Winter Harbour is not a town in any sense, but it might well be considered a village during the summer months. What used to be a fishing and whaling station is now a series of docks and fishing resorts. RVs pack the place, with some having permanent (or perhaps semi-permanent) structures built around the RVs, all people who are there at least half the year, I was told. There were few other sailboats around while we were there, with two others at the government wharf, while we stayed at the Outpost at Winter Harbour’s dock, which in the evenings was mostly full, and during the day mostly empty. All small (trailerable, for the most part) fishing boats with big outboard engines. Some charters, but most of them owned by people staying in the RVs or the various cabins in the area, and all coming back each day with ice chests full of huge fish: salmon, lingcod, halibut, and various rockfish. Fish much bigger than we are even set up to catch, and it made me realize I need to spend some money on larger rods & reels, especially if we start going after pelagic fish offshore eventually. Maybe in Tofino.

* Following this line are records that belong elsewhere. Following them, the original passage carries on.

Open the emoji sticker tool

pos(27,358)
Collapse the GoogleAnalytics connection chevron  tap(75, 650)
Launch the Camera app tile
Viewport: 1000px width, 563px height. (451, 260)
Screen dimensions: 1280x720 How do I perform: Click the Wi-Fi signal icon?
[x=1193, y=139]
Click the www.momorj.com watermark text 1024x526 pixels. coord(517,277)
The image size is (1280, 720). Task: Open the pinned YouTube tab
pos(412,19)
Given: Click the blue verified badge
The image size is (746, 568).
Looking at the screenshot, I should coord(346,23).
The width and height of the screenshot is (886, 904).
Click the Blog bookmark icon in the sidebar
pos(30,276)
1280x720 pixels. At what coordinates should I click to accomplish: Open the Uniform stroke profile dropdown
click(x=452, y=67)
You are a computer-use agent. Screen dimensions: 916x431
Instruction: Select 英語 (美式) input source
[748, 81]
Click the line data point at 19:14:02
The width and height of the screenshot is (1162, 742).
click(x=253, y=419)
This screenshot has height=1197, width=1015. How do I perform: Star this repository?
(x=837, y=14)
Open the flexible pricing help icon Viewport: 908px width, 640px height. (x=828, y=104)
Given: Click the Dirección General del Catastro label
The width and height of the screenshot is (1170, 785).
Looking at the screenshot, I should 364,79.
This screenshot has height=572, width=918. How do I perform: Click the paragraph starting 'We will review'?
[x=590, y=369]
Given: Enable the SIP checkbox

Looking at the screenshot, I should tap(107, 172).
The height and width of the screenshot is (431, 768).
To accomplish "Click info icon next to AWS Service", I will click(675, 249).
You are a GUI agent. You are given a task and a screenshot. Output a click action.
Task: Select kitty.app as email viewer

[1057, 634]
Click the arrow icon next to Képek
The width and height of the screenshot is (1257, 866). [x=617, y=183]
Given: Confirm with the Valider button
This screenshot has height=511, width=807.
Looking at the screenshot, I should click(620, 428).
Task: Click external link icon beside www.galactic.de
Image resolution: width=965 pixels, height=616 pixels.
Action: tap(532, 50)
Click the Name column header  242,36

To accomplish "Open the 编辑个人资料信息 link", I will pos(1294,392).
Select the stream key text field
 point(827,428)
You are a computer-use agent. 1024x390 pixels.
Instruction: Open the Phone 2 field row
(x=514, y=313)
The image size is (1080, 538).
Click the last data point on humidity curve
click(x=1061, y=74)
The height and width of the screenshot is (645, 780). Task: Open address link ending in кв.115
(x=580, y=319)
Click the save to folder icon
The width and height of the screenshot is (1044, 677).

We stayed for two nights at the dock, resting up from the overnight sail, getting what few replacement groceries the General Store offered, and figuring out our next moves and the upcoming weather. Winter Harbour has some very easy sea otter viewing, with rafts of 50+ gathering in the evenings, and some solo otters even coming near the docks. Bald eagles, crows, turkey vultures, and gulls feast on the scraps of fish tossed in the water from the filleting stations on the docks, gathering on the shore at low tide and bickering over the scraps that have washed up. Shorebirds and Belted Kingfishers fly around, calling to each other.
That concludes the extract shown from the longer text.